Thoughts about allowing polygon ENS (pos ENS) to vote on snapshot?

Ever since uniswap V3 deployed on polygon, many users bridged various tokens to take advantage of the new market and low fees.

This includes pos ENS, a wrapped version of ENS to use on the polygon sidechain.

Users of the polygon network are able to obtain ENS tokens from polygon uniswap. However, in order to actually use them, users would have to bridge them back to the ethereum network, which would incur high gas costs.

Allowing pos ENS to vote on snapshot would be very nice. Other DAOs like AAVE, MANA, and BAL already allow the polygon variant of their token to vote.

The lower barrier to entry would encourage more people to participate in governance, as not everyone is willing to sacrifice a moderate amount of ethereum for gas.

3 Likes

I receive support requests from people who are impacted by high gas costs in a very real way every day, so I’m very much in favour of this unless there are any particular hurdles in implementing it.

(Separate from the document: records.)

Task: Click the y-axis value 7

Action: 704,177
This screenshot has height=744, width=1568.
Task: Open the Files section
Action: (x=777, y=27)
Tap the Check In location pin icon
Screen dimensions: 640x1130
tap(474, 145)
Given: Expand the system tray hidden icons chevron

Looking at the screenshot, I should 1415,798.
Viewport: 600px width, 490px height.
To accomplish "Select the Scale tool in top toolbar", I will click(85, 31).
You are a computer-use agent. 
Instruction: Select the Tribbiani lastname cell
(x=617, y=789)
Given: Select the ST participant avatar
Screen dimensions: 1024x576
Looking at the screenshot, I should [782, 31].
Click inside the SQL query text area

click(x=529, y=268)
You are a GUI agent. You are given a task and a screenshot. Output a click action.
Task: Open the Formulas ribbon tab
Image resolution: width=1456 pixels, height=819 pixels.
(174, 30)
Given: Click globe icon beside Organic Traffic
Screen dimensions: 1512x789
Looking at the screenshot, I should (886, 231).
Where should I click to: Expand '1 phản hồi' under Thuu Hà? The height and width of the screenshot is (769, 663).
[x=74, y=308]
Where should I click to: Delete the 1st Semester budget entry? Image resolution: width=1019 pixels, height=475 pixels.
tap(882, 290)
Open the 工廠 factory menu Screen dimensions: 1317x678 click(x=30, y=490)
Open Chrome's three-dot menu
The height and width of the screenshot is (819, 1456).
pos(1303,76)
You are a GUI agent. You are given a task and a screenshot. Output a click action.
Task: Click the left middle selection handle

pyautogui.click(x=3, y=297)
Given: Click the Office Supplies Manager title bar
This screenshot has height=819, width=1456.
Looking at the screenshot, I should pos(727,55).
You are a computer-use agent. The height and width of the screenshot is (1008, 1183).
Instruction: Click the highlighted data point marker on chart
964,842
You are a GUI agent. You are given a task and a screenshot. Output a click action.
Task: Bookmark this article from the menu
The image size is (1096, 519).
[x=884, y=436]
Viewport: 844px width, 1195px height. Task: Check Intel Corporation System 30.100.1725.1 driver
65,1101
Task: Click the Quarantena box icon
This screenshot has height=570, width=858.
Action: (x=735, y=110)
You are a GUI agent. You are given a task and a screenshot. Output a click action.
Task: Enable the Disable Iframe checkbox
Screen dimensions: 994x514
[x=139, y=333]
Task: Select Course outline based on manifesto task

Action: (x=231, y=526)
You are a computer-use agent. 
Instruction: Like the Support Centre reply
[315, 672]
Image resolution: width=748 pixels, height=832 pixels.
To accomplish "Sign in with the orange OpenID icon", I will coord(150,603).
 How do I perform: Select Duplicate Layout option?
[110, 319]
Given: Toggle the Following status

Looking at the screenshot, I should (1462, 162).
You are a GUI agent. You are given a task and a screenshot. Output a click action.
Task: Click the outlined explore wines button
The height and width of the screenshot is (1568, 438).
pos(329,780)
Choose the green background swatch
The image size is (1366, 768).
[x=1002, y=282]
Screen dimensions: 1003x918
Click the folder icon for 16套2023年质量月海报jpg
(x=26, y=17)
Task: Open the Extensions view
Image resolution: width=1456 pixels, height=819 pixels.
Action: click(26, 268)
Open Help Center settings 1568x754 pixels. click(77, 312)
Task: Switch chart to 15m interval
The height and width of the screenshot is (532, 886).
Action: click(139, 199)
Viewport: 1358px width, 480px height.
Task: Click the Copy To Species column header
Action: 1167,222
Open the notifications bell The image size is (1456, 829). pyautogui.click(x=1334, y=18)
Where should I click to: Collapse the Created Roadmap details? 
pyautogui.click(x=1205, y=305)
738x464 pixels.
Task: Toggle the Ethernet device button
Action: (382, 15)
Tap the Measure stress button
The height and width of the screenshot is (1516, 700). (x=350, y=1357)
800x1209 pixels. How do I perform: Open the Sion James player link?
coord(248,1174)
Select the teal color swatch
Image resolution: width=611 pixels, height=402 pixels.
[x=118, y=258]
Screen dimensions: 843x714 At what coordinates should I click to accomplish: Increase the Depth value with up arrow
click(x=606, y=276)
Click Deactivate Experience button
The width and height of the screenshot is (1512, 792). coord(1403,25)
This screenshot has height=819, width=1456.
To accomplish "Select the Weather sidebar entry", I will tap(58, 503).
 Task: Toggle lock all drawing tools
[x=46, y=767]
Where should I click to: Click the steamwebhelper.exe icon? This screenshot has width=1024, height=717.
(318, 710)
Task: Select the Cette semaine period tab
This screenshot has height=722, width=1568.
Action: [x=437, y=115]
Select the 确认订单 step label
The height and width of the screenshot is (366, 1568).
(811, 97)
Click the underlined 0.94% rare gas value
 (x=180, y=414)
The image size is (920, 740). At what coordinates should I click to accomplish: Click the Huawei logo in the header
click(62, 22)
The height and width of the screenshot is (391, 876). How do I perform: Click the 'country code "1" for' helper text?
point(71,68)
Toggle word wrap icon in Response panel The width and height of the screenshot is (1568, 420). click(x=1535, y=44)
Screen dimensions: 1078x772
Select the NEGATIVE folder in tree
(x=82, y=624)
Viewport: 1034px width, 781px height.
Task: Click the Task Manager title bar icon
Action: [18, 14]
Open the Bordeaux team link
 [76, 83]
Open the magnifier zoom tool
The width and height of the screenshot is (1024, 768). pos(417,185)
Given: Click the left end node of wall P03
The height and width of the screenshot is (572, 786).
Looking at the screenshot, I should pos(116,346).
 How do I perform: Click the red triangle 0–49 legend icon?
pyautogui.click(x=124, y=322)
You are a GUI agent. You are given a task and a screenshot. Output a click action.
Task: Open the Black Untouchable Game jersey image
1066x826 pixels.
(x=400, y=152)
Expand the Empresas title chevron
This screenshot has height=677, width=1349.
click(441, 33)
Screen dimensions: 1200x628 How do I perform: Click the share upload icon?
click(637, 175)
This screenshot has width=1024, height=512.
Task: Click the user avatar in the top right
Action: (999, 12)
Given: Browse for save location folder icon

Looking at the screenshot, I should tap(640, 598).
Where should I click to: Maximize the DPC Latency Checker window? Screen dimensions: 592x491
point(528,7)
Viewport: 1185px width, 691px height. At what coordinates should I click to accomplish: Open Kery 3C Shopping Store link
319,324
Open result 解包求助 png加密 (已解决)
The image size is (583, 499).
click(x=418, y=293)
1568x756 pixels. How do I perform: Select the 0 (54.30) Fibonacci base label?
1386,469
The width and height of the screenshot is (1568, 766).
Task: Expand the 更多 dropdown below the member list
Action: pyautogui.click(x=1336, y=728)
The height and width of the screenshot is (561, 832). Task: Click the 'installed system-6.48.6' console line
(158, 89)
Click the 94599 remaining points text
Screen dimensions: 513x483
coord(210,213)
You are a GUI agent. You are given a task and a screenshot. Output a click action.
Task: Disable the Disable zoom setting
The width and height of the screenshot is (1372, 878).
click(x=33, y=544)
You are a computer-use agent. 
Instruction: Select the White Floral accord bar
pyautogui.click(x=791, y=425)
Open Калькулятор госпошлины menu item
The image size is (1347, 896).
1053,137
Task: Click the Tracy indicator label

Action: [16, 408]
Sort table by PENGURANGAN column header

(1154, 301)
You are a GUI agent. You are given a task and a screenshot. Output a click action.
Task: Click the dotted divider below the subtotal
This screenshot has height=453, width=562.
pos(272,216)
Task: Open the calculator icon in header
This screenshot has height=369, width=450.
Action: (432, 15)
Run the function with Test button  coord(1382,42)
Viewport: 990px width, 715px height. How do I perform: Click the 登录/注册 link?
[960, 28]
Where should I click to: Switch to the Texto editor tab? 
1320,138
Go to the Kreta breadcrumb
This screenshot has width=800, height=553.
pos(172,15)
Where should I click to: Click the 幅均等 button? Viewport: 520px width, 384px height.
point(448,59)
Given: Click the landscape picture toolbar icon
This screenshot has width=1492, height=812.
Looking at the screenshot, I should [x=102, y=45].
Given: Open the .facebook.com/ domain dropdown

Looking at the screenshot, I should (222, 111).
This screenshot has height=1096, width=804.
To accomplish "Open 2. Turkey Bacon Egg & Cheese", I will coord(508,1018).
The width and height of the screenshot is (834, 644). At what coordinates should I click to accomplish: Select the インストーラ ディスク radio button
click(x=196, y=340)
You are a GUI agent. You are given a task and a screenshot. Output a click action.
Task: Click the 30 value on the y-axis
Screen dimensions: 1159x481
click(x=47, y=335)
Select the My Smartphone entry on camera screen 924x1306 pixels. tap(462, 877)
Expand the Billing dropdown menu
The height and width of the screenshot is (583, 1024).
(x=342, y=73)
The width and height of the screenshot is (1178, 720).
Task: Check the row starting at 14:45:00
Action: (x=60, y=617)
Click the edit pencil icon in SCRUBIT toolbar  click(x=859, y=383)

Lowering the cost barrier of entry to governance and voting is a great idea :+1:

5 Likes

This is the exact purpose Polygon is aiming to accomplish, so I’m all for it. Layer 2s are how Ethereum will scale this year.

2 Likes

My worry with any proposal like this is that it creates a divergence between those eligible to vote in Snapshot and those eligible to vote onchain - meaning that Snapshot may no longer be an accurate representation of peoples’ onchain voting intentions.

Interesting point. I wonder how difficult it would be for Snapshot to incorporate L2s?

I think we would want as many token holders as possible to participate in voting and I do think gas fees are limiting participation. I don’t have a solution but I do hope this gets solved eventually. As a side note, I wonder if the DAO will want some tokens in the treasury to be on an L2 so that we can send small dollar compensation to contributors without it being eaten up by gas fees.

I don’t support this for fear of another possible divergence similar to what nick.eth mentioned. Those who have kept their ENS on ethereum have forgone the benefits of having it on cheaper polygon in your own words. I bet those people wouldn’t like it that polygon users now have equal voting rights on Snapshot (unless you find a way to compensate them for their lost opportunity costs), while you still have that one pretty much unsolvable fundamental issue of on-chain/Tally votes diverging from Snapshot votes as nick said. If someone bridges over to polygon to exploit the markets there, they have to live with the fact that they are now effectively using ENS as a currency and not as a DAO token. You cannot have the best of both worlds. I am in for lowering the entry cost block-wide (new term!) and including as many legitimate token holders ideologically but this is not the right way forward. Plus, I do believe that moderately high fees are a reasonable entry barrier.

1 Like

Since there is a concern over eligibility in off- vs on-chain votes, how have those DAO’s solved this?

1 Like

I see the general consensus around pos ENS is that it would create a divergence between snapshot votes and actual on-chain votes

This is the case with other DAOs that chose to do this, but as decisions on their proposals directly affect the other networks, it makes sense to take in their opinion for an accurate consensus across all chains.

ENS and its domains (for now) are only on ethereum, and as all of it’s users use ethereum, it does make more sense for voting to be restricted to mainnet.

(pings)
@nick.eth @cthulu.eth @inplco @natebeck @daylon.eth

It’s not about snapshot’s capability. It’s more about pEOS unable to vote on chain on L1.

1 Like

Yea I agree with @nick.eth, would be weird to have proposals potentially diverge in execution. It might make more sense down the line if something like Snapshot X allows for cross-chain storage proofs for voting on L1 on-chain proposals.

Also, I know it’s pedantic, but I think in a context like this, we should be more specific and not call Polygon PoS an L2 (since it’s not, it’s a side-chain). Reason being that in the context of voting, the security differences potentially do matter and should be taken into account.